ZONATIMES.COM, Opini – Semarak Pilkada serentak 2020, telah mewarnai sejumlah daerah di Indonesia yang dikenal sebagai negara yang menjunjung tinggi nilai-nilai demokrasi.
Epidemi Covid-19 yang melanda dunia bukanlah alasan demi terselenggaranya pesta demokrasi lima tahun sekali ini.
Pilkada sebagai ajang pertarungan para aktor politik, masing-masing petarung telah menyiapkan strategi politik demi memenangkan kontestasi.
Menjadi tak terhindarkan tatkala para paslon peserta Pilkada membangun basis pemenangan dalam struktur pemerintahan. Perlu digaris bawahi, hal ini hanya berlaku bagi oknum politik tertentu.
Dan para oknum-oknum ini kerap berlindung dalam narasi “Akan tetap menjaga netralitas selama masa Pemilu berlangsung.”
Selain itu, tak lupa para paslon menyiapkan timses di akar rumput dengan syarat dan ketentuan yang berlaku, salah satunya: lihai mengolah sesuatu. Upaya yang dilakukan itu jelas orientasinya. Menang, titik!
Tak ada yang salah dari hal itu, toh Indonesia dikenal negara demokratis.

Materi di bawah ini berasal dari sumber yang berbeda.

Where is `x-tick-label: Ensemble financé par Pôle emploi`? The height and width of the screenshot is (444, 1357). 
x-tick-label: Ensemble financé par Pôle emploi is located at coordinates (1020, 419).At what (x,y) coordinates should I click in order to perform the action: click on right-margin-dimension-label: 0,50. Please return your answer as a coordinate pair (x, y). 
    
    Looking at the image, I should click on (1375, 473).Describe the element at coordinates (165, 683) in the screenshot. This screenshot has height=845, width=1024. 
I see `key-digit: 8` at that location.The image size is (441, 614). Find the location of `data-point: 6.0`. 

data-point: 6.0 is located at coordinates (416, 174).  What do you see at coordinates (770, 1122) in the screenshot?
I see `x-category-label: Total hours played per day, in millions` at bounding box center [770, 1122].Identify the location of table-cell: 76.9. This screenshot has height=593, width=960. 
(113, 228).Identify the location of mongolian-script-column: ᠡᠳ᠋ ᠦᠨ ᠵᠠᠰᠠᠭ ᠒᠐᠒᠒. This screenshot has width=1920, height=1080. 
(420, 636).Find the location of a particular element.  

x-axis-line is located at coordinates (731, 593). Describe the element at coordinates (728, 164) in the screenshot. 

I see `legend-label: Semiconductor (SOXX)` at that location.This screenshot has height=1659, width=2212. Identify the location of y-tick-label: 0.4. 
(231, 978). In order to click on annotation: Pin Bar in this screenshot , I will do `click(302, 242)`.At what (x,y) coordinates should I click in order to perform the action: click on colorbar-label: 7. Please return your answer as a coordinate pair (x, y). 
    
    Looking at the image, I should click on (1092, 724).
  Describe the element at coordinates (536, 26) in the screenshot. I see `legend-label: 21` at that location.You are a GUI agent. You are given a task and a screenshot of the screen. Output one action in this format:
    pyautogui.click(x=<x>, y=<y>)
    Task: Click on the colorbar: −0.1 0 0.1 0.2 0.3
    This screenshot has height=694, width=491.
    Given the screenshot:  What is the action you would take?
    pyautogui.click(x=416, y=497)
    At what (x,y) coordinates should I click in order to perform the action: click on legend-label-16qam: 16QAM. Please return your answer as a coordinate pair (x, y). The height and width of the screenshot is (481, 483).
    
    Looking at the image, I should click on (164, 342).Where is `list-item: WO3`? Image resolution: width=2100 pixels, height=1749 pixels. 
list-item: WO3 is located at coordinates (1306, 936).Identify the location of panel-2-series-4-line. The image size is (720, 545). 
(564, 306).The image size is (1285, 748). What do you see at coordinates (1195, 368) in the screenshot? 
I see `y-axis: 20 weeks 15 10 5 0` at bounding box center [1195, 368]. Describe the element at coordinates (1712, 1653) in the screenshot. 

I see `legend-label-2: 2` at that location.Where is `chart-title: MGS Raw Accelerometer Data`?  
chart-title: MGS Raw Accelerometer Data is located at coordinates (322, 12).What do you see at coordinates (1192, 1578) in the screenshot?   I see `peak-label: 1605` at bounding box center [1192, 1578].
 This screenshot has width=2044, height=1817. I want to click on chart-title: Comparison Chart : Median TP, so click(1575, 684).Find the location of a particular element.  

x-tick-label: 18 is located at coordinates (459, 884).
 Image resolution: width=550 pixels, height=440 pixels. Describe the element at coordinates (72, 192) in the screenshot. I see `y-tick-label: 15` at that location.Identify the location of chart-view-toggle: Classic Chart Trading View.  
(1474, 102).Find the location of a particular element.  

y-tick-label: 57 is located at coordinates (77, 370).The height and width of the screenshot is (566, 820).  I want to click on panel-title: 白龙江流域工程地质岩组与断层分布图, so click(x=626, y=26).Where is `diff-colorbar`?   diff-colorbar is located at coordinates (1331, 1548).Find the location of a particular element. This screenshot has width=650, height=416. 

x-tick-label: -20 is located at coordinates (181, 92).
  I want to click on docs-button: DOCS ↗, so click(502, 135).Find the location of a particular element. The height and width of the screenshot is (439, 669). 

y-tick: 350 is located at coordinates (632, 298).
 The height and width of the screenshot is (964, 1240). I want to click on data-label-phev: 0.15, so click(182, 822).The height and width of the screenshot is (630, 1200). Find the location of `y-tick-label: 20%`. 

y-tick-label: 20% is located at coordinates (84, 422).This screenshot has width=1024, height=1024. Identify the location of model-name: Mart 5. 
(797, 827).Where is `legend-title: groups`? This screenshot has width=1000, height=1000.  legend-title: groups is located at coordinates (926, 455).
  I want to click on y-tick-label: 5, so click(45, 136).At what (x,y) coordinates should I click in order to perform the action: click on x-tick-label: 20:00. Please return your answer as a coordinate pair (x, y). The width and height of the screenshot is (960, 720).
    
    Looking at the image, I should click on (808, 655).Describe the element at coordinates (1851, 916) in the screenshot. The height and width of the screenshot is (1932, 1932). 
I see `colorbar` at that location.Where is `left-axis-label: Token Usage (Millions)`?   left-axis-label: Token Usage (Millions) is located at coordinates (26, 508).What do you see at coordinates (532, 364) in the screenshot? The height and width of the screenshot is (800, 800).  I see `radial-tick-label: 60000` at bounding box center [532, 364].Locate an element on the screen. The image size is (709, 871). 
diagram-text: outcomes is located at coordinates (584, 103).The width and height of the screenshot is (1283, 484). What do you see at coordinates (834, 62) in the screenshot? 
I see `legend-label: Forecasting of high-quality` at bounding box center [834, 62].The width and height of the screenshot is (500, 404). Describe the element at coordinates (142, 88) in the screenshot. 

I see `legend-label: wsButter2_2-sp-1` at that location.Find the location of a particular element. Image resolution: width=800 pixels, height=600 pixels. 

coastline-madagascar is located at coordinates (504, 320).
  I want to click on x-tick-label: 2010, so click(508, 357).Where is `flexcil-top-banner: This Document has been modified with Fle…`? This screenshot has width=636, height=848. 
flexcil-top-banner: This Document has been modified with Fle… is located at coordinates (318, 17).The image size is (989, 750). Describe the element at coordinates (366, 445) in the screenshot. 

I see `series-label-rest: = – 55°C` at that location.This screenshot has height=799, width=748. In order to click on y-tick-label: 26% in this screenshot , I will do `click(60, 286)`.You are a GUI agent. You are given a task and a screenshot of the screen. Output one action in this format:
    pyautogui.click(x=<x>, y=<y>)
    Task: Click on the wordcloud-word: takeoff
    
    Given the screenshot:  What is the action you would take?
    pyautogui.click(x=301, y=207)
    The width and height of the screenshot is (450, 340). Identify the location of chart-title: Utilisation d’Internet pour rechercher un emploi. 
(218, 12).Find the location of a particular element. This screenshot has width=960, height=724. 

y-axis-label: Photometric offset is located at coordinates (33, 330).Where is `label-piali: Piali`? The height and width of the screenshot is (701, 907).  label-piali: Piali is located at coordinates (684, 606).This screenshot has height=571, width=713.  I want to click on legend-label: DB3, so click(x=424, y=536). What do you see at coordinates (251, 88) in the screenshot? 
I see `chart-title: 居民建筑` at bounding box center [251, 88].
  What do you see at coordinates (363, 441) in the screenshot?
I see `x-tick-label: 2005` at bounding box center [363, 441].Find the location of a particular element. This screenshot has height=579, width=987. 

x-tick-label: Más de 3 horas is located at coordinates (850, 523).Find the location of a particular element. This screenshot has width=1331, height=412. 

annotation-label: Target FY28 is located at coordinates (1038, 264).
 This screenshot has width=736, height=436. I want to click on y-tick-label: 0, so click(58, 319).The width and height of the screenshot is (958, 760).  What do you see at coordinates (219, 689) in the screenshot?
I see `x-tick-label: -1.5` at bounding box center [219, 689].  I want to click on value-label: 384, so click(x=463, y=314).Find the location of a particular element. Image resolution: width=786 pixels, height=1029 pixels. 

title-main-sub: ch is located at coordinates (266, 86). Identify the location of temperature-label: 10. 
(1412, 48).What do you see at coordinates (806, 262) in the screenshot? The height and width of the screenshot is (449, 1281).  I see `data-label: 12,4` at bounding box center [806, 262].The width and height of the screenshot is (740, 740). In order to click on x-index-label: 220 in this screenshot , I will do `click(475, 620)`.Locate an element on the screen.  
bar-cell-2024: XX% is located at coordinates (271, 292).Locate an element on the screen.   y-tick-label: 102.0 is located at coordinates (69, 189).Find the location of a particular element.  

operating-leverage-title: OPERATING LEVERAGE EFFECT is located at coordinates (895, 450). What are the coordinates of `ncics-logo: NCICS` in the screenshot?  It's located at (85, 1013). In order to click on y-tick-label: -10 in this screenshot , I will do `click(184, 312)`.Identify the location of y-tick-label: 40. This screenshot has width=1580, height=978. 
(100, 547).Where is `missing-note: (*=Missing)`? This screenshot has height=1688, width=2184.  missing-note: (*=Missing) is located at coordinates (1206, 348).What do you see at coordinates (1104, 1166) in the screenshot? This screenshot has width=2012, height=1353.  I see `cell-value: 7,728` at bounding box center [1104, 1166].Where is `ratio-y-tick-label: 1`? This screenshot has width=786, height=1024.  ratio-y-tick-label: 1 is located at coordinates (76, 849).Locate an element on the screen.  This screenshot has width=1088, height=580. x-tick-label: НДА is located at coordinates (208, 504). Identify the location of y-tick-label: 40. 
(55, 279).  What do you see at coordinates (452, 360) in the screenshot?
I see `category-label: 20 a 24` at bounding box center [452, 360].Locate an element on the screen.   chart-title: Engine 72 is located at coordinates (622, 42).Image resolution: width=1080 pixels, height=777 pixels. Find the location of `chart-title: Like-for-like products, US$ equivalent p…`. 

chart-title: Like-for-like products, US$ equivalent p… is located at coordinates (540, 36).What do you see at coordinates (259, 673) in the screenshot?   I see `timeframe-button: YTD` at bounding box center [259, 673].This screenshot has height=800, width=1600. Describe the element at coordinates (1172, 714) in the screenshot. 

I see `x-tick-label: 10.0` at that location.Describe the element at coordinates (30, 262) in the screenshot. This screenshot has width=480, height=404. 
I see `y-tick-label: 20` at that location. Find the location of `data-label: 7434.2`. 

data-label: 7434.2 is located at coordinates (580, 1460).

Sifat kedemokratisan inilah yang membuat para aktor politik jor-joran dalam segala hal.
Bukan hal mengherankan bila kongkalikong masif dan terstruktur marak terjadi yang berimplikasi ke perilaku koruptif. Dibuktikan dengan data dari dari Indonesian Corruption Watch (ICW), sepanjang tahun 2019, ada sekitar 263 pejabat Pemda dan 188 pejabat desa yang terjerat kasus korupsi. (Sumber: Tempo “ICW catat PNS Pemda terbanyak korupsi sepanjang 2019.”)
Inilah yang menandai bahwa korupsi merupakan penyakit sosial elit politik. Dan bila ia penyakit sosial, maka tak boleh kita biarkan tetap eksis di bumi pertiwi. Karena penyakit inilah yang menghambat peredaran kesejahteraan dan peretasan kesenjangan sosial.
Satu diantara sekian bukti dari hal tersebut ialah adanya aktor politik yang telah jelas tersandung kasus korupsi dan dibuktikan oleh putusan peradilan masih enggan melepaskan jabatan politiknya dengan alasan proses hukum masih berjalan di tingkat peradilan berikutnya. Banding hingga kasasi.
Hal tersebut merupakan gambaran bahwa aktor politik seperti ini tak punya malu atau kurang memahami etika politik. Status pejabat publik yang melekat tak menjadi jaminan kewarasan dirinya.
Bukankah para pejabat publik harusnya memberi contoh tauladan bagi warga guna menciptakan keadaan bernilai etis agar semrawut dalam kehidupan berbangsa minim terjadi. Bahkan menghilang di bumi pertiwi.
Bukan dalam rangka menggeneralisir, karena hanya ada beberapa diantara sekian banyak pejabat publik yang sifatnya demikian. Dibuktikan dengan keberadaan pejabat yang rela melepas jabatan politiknya akibat diduga melakukan korupsi, meski belum ada yang dapat membuktikan hal tersebut.
Pejabat publik seperti ini walau jumlahnya sedikit, setidaknya ia dapat memberi contoh bagi yang lain bahwa jabatan politik yang melekat, bukanlah hal yang patut dibanggakan dengan besar hati.
Sebab sudah sepantasnya jabatan politik tak boleh digunakan serampangan apalagi demi meraup keuntungan individual semata.
Untuk kedepannya, semoga keinginan dalam penciptaan pemerintahan yang baik dan bersih akan menemui titik nadirnya di bumi pertiwi.
Cita-cita kemakmuran dan peretasan kesenjangan sosial pun semoga segera segera tercapai. Sebab peradaban yang baik dihasilkan dari kondisi kebangsaan yang baik pula.
Semoga di masa pencoblosan nanti, kiranya kita sebagai warga negara yang berakal sehat, telah mampu memilah lalu memilih pemimpin yang akan mengaktualisasikan cita-cita itu. Cita-cita seluruh bangsa dalam naungan NKRI.
Toh kita telah dikenal sebagai penduduk yang dinilai telah matang dalam menilai baik buruknya segala sesuatu. Salah satu faktor yang dapat menjadi pembenaran dari narasi ini ialah tatkala brainstats merilis rata-rata IQ warga Indonesia berkisar 87.
Maka dari itu, tak boleh kita sia-siakan tahun politik ini di dominasi oleh aktor politik yang orientasinya sekadar meraih kursi kekuasaan. Semoga.
Penulis: Aslang Jaya, alumnus Fakultas Syariah dan Hukum Universitas Islam Negeri Alauddin Makassar.